Published online May 28, 2014. doi: 10.3748/wjg.v20.i20.6013
Revised: January 20, 2014
Accepted: March 19, 2014
Published online: May 28, 2014
Irritable bowel syndrome (IBS) is the commonest cause of recurrent abdominal pain (RAP) in children in both more developed and developing parts of the world. It is defined by the Rome III criteria for functional gastrointestinal disorders. It is characterized by abdominal pain that is improved by defecation and whose onset is associated with a change in stool form and or frequency and is not explained by structural or biochemical abnormalities. It is estimated that 10%-15% of older children and adolescents suffer from IBS. IBS can be considered to be a brain-gut disorder possibly due to complex interaction between environmental and hereditary factors. The diagnosis of IBS is made based on the Rome III criteria together with ruling out organic causes of RAP in children such as inflammatory bowel disease and celiac disease. Once the diagnosis of IBS is made, it is important to explain to the parents (and children) that there is no serious underlying disease. This reassurance may be effective treatment in a large number of cases. Lifestyle modifications, stress management, dietary interventions and probiotics may be beneficial in some cases. Although there is limited evidence for efficacy of pharmacological therapies such as antispasmodics and antidiarrheals; these have a role in severe cases. Biopsychosocial therapies have shown encouraging results in initial trials but are beset by limited availability. Further research is necessary to understand the pathophysiology and provide specific focused therapies.

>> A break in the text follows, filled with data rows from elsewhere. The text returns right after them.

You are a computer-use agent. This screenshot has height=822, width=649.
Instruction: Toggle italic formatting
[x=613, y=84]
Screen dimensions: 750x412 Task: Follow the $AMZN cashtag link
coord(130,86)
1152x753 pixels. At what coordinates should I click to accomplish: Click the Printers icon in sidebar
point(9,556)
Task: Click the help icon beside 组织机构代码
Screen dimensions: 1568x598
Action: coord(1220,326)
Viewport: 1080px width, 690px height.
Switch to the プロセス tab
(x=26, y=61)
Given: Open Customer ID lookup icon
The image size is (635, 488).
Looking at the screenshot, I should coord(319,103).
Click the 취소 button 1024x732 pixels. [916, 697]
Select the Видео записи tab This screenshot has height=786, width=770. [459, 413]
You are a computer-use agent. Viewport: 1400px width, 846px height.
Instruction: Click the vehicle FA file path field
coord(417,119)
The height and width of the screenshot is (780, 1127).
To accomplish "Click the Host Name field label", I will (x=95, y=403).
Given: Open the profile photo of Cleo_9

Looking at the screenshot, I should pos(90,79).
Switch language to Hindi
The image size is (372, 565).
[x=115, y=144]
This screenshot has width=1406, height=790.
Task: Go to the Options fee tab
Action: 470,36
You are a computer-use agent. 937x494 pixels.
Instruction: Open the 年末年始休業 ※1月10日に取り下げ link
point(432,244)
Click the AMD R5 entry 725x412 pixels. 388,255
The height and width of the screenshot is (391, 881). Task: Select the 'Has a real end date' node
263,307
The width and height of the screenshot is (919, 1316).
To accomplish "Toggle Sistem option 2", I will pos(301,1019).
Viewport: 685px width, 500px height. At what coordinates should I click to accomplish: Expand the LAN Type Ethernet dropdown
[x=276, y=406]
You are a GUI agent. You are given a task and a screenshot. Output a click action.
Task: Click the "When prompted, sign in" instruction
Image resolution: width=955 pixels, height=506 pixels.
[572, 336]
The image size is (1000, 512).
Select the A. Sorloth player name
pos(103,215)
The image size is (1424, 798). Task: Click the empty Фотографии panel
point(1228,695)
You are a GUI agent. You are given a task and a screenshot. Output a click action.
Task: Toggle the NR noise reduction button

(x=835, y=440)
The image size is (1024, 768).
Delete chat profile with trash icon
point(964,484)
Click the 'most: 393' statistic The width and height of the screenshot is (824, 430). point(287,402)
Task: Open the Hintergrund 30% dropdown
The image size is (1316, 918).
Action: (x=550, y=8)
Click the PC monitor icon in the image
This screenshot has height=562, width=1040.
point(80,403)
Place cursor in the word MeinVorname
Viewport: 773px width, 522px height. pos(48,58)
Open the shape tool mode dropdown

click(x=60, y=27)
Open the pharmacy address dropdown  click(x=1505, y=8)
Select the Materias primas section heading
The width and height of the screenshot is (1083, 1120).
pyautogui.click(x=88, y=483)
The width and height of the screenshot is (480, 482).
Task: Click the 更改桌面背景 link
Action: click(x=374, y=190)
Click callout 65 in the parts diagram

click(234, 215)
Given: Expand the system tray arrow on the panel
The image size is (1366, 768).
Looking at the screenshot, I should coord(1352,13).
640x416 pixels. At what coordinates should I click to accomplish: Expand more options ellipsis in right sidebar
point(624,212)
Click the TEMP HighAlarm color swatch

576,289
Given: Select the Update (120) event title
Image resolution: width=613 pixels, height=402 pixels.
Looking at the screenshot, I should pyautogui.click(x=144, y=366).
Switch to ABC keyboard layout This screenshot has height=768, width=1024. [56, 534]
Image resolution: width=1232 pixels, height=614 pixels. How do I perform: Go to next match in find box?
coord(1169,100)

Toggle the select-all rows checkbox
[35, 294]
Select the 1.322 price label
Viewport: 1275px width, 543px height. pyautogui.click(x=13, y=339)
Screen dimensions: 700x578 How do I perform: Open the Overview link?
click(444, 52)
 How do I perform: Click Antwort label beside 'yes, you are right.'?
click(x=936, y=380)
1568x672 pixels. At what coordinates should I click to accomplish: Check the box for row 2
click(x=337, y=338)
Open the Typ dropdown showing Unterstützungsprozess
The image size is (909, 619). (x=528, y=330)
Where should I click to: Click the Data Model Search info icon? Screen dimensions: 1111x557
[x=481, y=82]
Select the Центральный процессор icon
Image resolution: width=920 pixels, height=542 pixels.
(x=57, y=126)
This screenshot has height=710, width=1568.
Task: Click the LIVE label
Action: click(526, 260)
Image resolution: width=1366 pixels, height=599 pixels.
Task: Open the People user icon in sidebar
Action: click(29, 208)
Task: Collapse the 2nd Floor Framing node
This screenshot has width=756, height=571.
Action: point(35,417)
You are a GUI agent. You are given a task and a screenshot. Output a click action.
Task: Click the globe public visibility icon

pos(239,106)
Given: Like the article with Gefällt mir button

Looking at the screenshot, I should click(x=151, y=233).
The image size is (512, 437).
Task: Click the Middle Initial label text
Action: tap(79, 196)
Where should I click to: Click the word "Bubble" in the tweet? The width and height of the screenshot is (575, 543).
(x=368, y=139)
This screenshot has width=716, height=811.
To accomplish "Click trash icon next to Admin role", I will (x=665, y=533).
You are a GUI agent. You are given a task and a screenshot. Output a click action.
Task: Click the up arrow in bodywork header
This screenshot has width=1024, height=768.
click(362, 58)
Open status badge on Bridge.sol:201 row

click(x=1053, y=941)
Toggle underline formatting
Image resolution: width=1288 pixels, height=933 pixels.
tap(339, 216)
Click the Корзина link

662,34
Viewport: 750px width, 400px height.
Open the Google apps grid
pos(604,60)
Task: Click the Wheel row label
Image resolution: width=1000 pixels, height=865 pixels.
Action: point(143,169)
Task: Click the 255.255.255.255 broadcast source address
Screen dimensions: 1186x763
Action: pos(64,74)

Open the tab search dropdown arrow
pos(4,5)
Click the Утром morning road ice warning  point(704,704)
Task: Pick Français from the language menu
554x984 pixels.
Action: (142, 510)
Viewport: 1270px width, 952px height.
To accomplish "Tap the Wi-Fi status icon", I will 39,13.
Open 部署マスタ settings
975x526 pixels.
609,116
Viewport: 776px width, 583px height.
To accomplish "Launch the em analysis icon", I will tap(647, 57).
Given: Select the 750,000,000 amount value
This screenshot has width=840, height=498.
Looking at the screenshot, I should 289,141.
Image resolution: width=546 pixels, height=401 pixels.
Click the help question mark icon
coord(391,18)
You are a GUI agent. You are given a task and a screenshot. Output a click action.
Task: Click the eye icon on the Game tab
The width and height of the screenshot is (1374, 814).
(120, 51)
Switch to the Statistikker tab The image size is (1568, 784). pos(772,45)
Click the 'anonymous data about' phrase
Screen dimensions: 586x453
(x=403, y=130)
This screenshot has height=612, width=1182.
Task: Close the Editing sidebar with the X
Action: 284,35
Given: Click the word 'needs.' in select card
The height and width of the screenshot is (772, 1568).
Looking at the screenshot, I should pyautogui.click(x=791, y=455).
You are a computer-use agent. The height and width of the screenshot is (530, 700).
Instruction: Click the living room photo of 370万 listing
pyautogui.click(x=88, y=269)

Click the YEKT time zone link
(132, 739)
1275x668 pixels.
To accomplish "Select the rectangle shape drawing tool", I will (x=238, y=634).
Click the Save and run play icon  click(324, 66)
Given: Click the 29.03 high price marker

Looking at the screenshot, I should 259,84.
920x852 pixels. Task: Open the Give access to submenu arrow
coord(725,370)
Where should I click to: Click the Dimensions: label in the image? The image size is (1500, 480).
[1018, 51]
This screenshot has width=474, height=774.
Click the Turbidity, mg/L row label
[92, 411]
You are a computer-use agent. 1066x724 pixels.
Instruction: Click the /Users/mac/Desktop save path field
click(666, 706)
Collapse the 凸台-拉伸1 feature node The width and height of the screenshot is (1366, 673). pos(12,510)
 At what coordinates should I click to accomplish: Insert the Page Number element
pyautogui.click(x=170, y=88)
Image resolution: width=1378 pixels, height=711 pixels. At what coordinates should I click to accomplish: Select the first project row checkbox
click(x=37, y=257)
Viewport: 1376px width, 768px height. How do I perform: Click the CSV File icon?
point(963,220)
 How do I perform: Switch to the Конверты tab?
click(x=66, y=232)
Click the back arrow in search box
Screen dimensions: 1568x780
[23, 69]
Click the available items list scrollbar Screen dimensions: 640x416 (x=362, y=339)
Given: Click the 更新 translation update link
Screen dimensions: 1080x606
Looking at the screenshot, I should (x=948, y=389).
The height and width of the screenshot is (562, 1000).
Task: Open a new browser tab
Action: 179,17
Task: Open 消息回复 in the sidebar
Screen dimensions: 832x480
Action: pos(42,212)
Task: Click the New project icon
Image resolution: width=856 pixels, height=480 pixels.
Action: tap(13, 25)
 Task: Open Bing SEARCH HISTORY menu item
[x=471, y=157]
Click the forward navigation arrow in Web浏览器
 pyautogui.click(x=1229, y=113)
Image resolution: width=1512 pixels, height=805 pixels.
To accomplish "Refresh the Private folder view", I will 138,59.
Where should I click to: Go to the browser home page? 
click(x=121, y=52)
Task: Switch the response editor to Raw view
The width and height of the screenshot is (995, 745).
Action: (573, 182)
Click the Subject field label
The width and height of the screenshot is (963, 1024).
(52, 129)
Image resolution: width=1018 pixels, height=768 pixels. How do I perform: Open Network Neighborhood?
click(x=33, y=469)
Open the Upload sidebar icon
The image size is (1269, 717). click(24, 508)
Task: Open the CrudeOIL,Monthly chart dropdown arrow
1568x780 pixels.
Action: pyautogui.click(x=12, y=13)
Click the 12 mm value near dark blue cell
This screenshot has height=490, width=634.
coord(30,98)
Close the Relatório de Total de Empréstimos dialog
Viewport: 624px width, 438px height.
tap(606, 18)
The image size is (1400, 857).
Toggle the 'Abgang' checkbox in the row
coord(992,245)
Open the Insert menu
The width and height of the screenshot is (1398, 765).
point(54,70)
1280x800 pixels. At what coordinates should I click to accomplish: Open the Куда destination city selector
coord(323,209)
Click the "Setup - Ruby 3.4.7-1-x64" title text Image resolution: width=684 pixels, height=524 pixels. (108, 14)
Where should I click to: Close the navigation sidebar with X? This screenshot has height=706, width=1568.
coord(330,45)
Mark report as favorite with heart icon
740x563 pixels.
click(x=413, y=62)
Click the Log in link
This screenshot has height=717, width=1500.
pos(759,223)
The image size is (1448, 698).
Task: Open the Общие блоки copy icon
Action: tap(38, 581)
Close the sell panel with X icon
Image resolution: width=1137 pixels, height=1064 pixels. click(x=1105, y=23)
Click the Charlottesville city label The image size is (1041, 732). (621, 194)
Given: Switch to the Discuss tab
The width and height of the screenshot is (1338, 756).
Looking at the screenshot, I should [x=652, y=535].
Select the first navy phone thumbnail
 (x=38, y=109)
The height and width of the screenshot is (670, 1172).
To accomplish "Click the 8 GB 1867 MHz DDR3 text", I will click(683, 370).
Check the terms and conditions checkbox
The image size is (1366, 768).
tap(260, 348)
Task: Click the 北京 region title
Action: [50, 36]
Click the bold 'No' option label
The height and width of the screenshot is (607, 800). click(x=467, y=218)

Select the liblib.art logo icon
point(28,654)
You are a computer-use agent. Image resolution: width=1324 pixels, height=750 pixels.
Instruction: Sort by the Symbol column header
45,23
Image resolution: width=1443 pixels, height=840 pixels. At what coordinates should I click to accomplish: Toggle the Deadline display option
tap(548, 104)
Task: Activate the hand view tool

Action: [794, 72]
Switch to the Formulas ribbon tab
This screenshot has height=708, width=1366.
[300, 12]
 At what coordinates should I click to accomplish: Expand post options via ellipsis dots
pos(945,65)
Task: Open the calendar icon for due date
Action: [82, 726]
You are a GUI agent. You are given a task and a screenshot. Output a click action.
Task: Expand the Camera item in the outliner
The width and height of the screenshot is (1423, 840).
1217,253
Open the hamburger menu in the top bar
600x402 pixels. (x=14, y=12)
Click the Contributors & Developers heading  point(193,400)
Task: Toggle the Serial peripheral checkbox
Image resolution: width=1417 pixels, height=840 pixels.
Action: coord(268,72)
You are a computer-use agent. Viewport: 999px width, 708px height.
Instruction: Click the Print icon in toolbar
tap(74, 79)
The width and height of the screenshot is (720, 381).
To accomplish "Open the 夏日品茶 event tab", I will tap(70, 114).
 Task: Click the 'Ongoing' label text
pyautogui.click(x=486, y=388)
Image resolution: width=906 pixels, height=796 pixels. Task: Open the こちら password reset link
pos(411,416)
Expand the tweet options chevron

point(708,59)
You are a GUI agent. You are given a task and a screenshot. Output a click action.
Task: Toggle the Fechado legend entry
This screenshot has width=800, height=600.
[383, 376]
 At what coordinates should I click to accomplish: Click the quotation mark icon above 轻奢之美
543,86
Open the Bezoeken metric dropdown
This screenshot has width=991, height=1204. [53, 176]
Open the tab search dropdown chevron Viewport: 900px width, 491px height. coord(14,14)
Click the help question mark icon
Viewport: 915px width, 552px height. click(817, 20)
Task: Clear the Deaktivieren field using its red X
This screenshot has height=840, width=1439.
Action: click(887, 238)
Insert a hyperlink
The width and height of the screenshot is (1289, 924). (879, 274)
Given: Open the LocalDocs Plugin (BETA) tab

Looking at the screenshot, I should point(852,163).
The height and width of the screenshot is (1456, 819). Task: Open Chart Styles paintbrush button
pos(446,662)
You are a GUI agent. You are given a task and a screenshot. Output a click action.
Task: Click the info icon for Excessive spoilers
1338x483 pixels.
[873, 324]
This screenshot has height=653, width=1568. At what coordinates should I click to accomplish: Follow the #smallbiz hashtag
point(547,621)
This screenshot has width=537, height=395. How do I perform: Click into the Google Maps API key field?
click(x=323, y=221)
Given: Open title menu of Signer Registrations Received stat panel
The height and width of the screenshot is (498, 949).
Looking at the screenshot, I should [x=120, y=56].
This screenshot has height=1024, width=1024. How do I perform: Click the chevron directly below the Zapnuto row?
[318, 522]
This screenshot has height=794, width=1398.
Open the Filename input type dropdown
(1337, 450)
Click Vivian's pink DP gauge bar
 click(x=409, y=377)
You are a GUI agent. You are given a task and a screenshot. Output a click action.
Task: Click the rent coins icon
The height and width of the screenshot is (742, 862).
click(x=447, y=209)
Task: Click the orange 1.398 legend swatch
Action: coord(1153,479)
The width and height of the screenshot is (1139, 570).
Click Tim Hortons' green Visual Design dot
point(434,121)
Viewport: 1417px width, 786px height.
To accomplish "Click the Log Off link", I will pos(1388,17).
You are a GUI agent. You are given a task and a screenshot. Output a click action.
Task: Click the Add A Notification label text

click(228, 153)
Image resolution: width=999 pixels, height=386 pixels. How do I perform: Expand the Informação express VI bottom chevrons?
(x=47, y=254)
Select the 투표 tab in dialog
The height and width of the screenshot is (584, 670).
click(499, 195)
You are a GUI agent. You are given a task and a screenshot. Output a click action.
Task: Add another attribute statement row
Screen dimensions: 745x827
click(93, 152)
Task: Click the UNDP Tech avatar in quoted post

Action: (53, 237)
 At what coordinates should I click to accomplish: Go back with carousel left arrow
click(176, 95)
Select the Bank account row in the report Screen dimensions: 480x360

Core tip: Irritable bowel syndrome (IBS) is the commonest functional gastrointestinal disorder regarding which there is often limited knowledge amongst clinicians. This paper aims to address the clinical challenges that a clinician may face in managing children with IBS. Importance of the application of the Rome III criteria and a focused history is necessary to manage IBS. An evidence-based approach for managing children with IBS is highlighted in this article followed by a section on current best practice-authors’ personal view. We hope the readers will find this article useful in their clinical practice.